Based on your analysis, develop detection rules. For PyPI packages, create YARA rules that flag packages containing shared libraries with specific strings (e.g., Zulip-related APIs). Set up monitoring for unusual DLL/so files in Python installation directories. Deploy network detection for Zulip API endpoints that are not normally used by internal applications. Consider blocking installation of packages from suspicious authors or email domains. For users, educate developers to verify package authenticity before pip install – especially when the package imitates a popular library.
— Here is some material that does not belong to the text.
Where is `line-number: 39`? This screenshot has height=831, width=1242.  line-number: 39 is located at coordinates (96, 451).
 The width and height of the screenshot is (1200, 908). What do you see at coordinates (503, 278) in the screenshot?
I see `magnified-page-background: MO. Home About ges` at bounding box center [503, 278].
Implement supply chain security tools like pip-audit or use private package repositories with vetting processes.

Tips for Success

  • Always use an isolated environment when testing suspicious packages to avoid accidental infection.
  • Keep your threat intelligence feeds up to date – OceanLotus is known for evolving its techniques, so new variants may not use PyPI but other package repositories like npm or NuGet.
  • Leverage community reporting: if you discover malicious packages, report them to PyPI maintainers and share IOCs via platforms like VirusTotal or MISP. Prompt removal reduces exposure.
  • Monitor for dependencies: In this campaign, the attacker used a benign-looking package that depended on the malicious one. Check your requirements.txt for hidden dependencies.
  • Practice defense in depth: Since ZiChatBot uses legitimate APIs (Zulip), traditional C2 detection may fail. Combine behavioral detection (unexpected outbound connections to chat services) with static analysis.
  • Regularly audit your Python environment using tools like pip list and compare against known malicious hashes.
  • Understand the attackers’ intent: OceanLotus typically targets Southeast Asian entities. If your organization fits that profile, be extra vigilant.